We were drinking our coffee in the morning as we usually do. Poured from a 4-cup ceramic French press that is completely impractical for boat living (yet somehow hasn’t broken yet) and sipped as we each write about the previous day’s events, emotions, expectations. We don’t talk as we do this. At least that’s the unspoken agreed upon rule. If you have something to say, you wait until the other is finished writing, doesn’t matter if it’s five minutes or an hour. This isn’t a long-standing tradition by the way, it’s newly adopted. Part new year’s resolution, part living on this thing that floats, new lifestyle resolution. We journal. Every morning.
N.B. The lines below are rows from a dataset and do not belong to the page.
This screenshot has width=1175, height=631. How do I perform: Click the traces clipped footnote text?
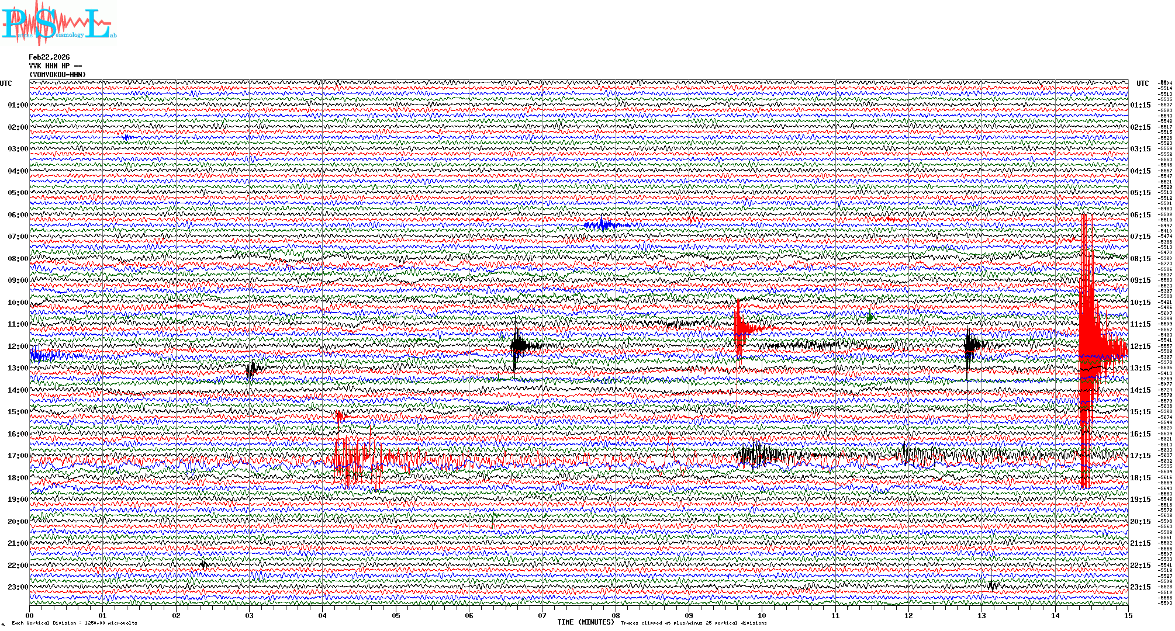point(693,623)
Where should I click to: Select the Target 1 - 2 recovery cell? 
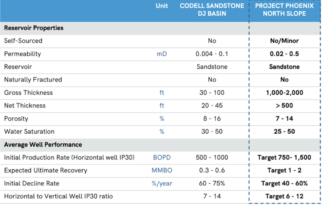[285, 170]
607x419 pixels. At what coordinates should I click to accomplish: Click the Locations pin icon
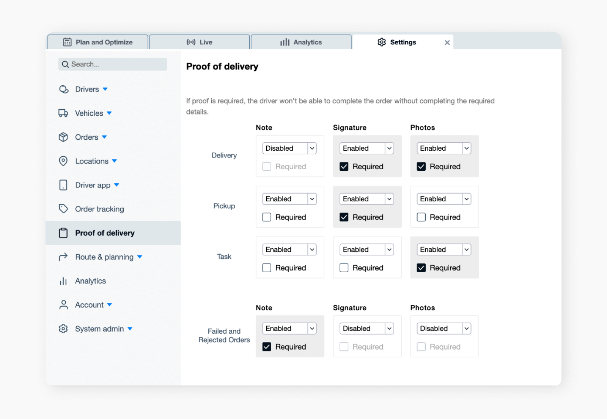[x=64, y=161]
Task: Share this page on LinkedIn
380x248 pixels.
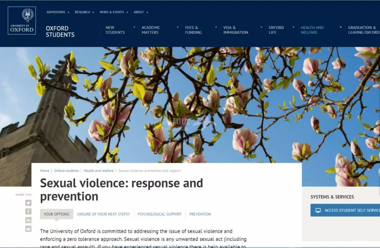Action: [x=28, y=220]
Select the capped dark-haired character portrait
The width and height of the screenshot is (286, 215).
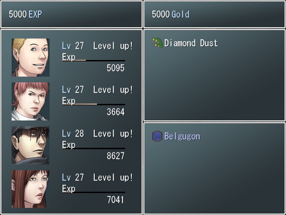pos(31,145)
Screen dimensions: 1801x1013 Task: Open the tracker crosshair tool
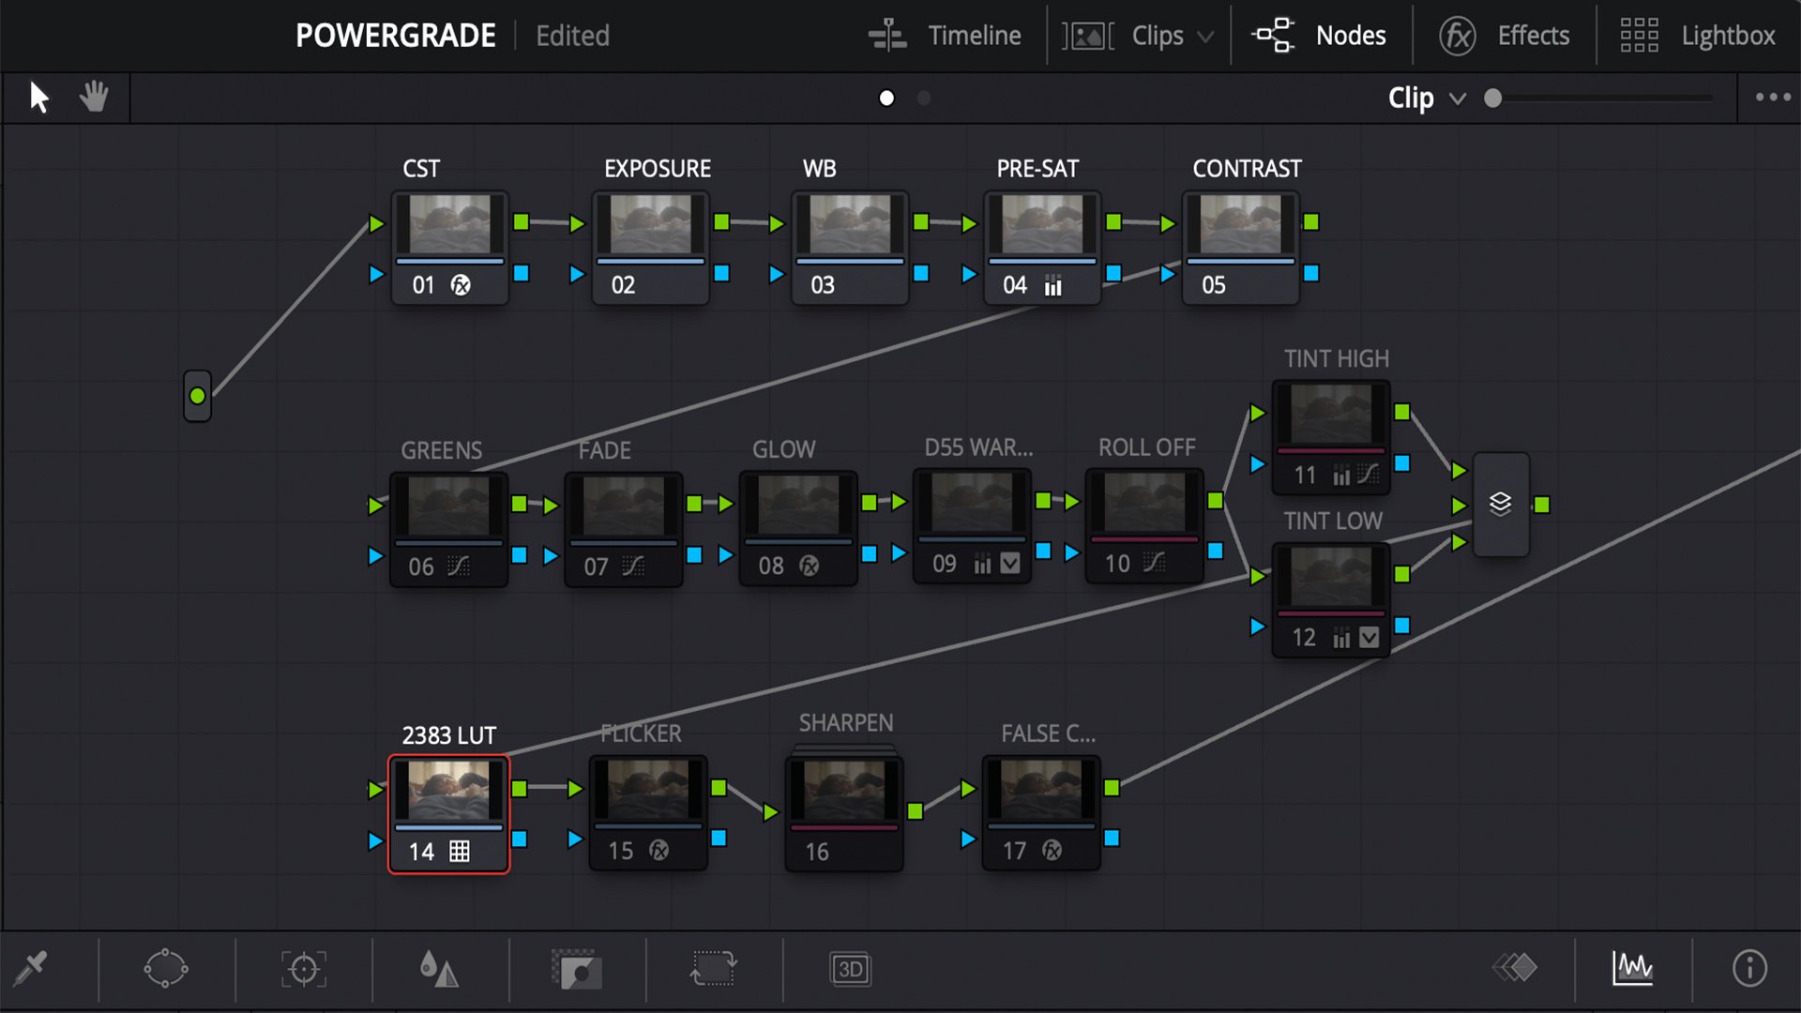(304, 969)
After what felt like a particularly long time spent banging around on my keyboard – unwilling as I am to journal the traditional way with a pen and paper – I set my laptop aside. A sigh slipped out, a long audible one, the kind that he reads as anxiety or pent up stress but that escapes me entirely. “You should cook today. Do your thing.” He was talking about recipe-based work. Development, styling, photography, testing, writing. This blog.
It’s been five weeks since I’ve posted here. In many ways, some time to slow down has been necessary. This little Boat that we live on has required more tune-ups than I even knew was possible. And when the floor is flooding – from a busted potable water tank, from a broken hot water heater, from your 35-gallon (waste) holding tank (ew) – you do not worry about cooking. You do not think about your blog. You rip the floor boards up as quickly as your fingers allow, make sure that bilge pump is going at full power, and solve the problem. Often, with a surplus of latex gloves, a sweater pulled taught over your nose, and a lot of four-letter words.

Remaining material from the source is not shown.